Here’s the truth that most investors don’t want to hear: This framework won’t get you out at the exact top.
But that’s not a flaw, it’s a feature of disciplined investing. You’ll always “pay” something for prudence – unless you get incredibly lucky and sell at the exact top, which almost never happens.
And even selling at the top would bring a cost. For example, if you sell today – basically at the market’s all-time high – your “cost” is opportunity. You risk watching stocks sturdy themselves from recent wobbles and explode higher, leaving you on the sidelines for the final leg of this bull. Who knows how much higher we’ll go?
On the other hand, if you wait for Brian’s “A, B, C” signals to confirm that the market has truly broken down, your cost is real portfolio drawdown – the decline between the peak and the point where “C” triggers your exit.
In Brian’s examples, depending on exactly where you exit, that could be between 15% and 20% lower.
Either way, there’s a cost. It’s your call as to whether you’d prefer to pay in “potential missed opportunity” or “realized drawdown.” The right answer will be unique to you and your financial situation/goals. Fortunately, you can dial it up or down.
Whatever you choose, recognize the bigger goal: avoiding the worst of a real bear market crash to prevent catastrophic portfolio damage.

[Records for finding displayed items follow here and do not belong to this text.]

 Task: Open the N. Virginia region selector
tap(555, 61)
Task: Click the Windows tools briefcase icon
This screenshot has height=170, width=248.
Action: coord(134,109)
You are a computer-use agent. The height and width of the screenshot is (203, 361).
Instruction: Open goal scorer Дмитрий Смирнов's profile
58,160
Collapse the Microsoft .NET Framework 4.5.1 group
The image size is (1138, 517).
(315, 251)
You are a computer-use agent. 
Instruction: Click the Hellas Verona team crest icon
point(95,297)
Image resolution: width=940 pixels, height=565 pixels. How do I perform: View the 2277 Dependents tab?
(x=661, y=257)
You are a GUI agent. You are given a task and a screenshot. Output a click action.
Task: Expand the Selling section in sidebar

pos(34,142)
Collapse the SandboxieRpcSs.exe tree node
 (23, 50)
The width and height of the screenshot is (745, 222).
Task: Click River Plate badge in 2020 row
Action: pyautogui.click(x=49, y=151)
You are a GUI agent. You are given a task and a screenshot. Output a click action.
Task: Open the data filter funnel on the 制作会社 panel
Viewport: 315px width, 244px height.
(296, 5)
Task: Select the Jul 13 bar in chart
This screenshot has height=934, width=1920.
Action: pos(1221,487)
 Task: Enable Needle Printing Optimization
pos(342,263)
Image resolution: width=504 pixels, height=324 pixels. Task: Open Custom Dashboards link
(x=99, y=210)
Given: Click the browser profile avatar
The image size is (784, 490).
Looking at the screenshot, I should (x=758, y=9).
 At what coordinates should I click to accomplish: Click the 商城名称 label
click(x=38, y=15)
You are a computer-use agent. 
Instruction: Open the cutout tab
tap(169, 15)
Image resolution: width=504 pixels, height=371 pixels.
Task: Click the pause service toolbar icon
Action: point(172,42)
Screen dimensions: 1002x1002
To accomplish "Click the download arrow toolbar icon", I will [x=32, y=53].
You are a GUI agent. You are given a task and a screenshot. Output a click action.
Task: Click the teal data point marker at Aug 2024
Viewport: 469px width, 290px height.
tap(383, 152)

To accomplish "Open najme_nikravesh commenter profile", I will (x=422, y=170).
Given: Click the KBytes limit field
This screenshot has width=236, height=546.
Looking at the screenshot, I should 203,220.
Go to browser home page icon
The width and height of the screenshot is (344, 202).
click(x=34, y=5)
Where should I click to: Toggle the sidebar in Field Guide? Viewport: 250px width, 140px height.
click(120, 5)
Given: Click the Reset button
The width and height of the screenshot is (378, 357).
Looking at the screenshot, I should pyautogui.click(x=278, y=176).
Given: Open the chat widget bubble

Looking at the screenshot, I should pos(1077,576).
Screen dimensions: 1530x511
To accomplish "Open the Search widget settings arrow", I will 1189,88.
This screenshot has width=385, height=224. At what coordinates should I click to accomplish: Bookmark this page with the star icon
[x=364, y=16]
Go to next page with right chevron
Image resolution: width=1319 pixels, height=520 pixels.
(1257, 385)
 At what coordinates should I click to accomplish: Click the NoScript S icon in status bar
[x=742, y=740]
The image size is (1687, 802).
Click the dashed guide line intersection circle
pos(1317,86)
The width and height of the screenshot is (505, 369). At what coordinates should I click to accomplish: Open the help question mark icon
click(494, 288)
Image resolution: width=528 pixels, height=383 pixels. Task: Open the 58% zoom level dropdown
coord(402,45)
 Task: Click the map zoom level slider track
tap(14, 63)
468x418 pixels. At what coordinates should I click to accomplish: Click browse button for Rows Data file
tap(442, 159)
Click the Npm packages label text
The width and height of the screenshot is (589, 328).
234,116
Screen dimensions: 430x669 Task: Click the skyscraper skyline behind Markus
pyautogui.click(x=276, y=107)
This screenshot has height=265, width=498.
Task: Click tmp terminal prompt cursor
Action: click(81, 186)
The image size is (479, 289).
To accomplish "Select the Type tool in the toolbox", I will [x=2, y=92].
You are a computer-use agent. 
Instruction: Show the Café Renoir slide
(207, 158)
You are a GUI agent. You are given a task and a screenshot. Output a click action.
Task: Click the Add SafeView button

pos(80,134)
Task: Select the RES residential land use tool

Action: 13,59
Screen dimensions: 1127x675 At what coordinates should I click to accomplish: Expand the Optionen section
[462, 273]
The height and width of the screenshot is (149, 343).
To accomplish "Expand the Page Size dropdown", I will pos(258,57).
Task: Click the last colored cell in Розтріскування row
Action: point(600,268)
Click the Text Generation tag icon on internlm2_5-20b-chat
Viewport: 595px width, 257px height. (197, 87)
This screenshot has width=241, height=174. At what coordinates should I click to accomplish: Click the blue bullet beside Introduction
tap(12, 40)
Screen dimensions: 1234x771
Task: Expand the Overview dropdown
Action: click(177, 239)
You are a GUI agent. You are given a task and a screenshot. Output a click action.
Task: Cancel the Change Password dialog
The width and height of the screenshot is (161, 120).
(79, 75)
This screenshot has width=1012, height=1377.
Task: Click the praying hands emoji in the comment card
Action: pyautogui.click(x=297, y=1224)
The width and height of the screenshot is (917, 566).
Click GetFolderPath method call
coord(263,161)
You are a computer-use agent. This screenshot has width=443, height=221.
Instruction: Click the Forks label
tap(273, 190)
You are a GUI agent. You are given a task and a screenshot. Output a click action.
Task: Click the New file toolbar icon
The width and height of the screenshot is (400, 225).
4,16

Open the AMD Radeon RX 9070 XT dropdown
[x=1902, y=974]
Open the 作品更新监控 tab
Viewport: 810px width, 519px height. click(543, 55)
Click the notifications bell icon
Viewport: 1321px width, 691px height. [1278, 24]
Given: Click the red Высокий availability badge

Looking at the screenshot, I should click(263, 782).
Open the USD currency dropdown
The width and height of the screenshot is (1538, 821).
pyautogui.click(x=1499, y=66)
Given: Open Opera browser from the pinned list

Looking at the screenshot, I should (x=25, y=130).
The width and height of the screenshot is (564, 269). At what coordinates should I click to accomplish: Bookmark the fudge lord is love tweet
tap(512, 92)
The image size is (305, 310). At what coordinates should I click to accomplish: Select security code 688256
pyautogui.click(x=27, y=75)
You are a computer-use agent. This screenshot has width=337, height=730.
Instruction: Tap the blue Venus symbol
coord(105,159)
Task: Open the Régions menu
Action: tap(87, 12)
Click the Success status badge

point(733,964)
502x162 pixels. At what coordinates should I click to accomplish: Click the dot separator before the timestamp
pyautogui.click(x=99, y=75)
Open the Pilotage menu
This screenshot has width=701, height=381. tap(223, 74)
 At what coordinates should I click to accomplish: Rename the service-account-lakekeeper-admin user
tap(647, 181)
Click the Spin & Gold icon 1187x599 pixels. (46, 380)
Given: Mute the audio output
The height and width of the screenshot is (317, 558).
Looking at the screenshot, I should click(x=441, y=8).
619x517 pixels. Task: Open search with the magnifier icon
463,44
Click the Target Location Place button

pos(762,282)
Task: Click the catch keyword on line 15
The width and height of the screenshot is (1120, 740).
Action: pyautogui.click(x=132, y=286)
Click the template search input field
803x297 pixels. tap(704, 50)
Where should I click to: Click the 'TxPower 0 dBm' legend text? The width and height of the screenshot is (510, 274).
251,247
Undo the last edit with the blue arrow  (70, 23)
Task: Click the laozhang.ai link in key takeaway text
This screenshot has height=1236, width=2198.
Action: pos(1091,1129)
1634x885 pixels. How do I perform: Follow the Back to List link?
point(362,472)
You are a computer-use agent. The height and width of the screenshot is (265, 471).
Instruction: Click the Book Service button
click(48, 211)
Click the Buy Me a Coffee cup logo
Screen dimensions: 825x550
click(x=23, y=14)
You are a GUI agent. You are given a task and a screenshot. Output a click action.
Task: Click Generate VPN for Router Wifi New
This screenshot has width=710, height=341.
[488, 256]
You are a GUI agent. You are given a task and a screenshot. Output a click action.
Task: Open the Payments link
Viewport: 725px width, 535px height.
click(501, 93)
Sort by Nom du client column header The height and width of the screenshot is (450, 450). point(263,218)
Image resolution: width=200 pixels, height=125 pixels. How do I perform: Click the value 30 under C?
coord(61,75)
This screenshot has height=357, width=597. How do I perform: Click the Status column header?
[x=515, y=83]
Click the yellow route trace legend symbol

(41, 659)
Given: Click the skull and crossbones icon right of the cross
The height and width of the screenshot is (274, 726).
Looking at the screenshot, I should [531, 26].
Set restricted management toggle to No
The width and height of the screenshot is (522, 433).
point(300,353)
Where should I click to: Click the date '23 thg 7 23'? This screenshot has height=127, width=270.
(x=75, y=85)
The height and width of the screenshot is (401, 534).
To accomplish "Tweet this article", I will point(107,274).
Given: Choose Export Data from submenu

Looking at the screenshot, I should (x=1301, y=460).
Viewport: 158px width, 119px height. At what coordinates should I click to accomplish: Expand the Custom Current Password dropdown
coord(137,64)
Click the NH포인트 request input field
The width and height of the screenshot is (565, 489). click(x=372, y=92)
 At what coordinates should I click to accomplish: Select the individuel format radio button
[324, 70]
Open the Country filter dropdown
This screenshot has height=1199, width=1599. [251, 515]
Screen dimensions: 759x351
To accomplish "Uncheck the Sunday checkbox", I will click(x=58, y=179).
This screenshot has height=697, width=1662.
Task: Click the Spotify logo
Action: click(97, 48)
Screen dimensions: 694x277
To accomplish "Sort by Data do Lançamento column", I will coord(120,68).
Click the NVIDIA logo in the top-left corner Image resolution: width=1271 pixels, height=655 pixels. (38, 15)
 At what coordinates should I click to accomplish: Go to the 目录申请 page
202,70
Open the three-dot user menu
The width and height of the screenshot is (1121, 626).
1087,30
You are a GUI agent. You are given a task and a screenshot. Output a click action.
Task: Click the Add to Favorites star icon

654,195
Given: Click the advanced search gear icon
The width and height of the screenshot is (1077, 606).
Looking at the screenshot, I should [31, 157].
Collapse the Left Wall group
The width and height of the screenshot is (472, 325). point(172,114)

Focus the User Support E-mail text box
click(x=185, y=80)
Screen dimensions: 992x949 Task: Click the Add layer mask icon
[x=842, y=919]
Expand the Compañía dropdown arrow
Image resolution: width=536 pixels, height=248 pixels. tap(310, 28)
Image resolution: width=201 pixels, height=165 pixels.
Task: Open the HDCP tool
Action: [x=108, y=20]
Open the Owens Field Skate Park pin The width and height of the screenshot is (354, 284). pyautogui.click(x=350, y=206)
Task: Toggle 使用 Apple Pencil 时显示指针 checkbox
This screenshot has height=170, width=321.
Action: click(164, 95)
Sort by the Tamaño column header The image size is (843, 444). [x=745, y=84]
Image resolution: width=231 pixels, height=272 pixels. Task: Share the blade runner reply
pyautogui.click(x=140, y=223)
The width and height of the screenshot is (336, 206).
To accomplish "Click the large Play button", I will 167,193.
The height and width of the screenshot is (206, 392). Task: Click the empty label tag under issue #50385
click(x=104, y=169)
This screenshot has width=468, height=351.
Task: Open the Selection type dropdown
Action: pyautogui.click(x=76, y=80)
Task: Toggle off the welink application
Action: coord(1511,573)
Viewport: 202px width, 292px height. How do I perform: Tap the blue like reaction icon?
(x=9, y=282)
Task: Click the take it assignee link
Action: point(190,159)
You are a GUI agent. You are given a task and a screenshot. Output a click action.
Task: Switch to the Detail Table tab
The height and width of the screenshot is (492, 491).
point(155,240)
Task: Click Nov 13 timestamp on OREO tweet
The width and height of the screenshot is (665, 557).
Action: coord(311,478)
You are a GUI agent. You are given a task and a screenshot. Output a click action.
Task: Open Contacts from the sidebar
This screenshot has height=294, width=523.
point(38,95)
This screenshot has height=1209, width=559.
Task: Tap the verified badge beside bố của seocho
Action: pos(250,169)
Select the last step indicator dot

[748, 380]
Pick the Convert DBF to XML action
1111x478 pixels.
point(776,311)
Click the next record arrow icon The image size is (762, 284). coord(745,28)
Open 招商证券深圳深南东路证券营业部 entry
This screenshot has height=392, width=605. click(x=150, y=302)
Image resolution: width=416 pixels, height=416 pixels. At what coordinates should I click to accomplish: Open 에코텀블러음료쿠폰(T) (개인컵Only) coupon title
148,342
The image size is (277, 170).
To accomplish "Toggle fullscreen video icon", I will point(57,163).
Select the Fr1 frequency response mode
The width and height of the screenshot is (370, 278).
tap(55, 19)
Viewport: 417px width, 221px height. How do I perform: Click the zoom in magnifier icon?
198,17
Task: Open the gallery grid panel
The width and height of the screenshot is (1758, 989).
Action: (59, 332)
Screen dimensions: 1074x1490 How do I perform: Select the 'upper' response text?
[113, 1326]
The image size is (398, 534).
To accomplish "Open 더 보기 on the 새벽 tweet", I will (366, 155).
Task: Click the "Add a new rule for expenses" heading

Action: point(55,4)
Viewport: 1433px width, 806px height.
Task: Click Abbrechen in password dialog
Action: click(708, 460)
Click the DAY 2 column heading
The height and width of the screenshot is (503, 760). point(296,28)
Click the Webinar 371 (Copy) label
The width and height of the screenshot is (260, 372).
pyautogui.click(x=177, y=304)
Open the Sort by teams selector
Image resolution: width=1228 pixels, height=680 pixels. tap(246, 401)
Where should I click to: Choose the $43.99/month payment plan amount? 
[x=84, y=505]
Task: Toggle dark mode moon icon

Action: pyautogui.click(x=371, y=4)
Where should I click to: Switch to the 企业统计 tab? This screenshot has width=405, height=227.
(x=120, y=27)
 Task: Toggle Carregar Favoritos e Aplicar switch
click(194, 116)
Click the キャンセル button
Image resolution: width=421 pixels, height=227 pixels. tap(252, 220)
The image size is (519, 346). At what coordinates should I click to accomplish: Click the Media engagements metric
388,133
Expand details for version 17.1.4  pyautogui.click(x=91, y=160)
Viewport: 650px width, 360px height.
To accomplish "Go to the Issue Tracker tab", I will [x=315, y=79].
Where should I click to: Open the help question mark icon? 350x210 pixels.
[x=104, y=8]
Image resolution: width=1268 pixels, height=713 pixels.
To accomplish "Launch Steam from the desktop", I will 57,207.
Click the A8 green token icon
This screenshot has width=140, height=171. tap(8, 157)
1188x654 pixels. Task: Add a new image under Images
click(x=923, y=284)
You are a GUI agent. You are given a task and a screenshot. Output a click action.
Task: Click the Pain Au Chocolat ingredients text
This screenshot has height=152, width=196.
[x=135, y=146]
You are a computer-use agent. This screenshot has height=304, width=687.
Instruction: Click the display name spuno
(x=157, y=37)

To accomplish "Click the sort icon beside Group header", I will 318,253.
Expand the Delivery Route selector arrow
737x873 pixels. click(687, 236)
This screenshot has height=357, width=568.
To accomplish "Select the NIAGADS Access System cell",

So – putting it all together – how will you know when to get out?
Between the Crazy Map’s broad warning signs, Brian’s A, B, C framework, and the confirming story told by volume, you now have a practical roadmap for a specific exit based on a plan – not emotion.
It’s not so much about perfection but, rather, protection. Following this type of framework will help you sidestep the kind of massive losses that can erase years of hard-earned gains and keep your capital intact for the next great buying opportunity.
Speaking of opportunity…
While this roadmap prepares you for the end of the bull, there’s still money to be made while it lasts.
In fact, a powerful new AI-driven trading tool from our corporate affiliate TradeSmith may be the smartest way to capture whatever upside remains – before the final inning ends.
As we profiled in the Digest last week, TradeSmith’s newest innovation, the AI Super Portfolio, is probably the most highly effective quant-based buying and selling breakthrough we’ve ever seen.
Constructed on years of analysis and powered by TradeSmith’s proprietary machine studying engine, this technique layers a next-generation algorithm on high of Predictive Alpha Prime, which is TradeSmith’s most superior AI forecasting system.
The result’s a five-position portfolio that frequently rotates into the shares that the screening AI believes have the best likelihood of outperforming over the approaching months.
In in depth five-year testing, the AI Tremendous Portfolio delivered common annual good points of 374% – that’s by means of the pandemic, fee hikes, commerce wars, and each market twist in between.
To be clear, you don’t have to make use of choices or leverage. There’s nothing loopy right here. Simply the market’s high shares, held for AI-determined durations, rebalanced twice a yr.
To see precisely the way it works, join TradeSmith CEO Keith Kaplan this Wednesday, Oct. 15, at 10 a.m. ET for his Super AI Trading Event.
He’ll stroll you throw how this method takes AI-powered investing to a wholly new degree – and the way you should utilize it to commerce smarter in no matter stays of this bull market.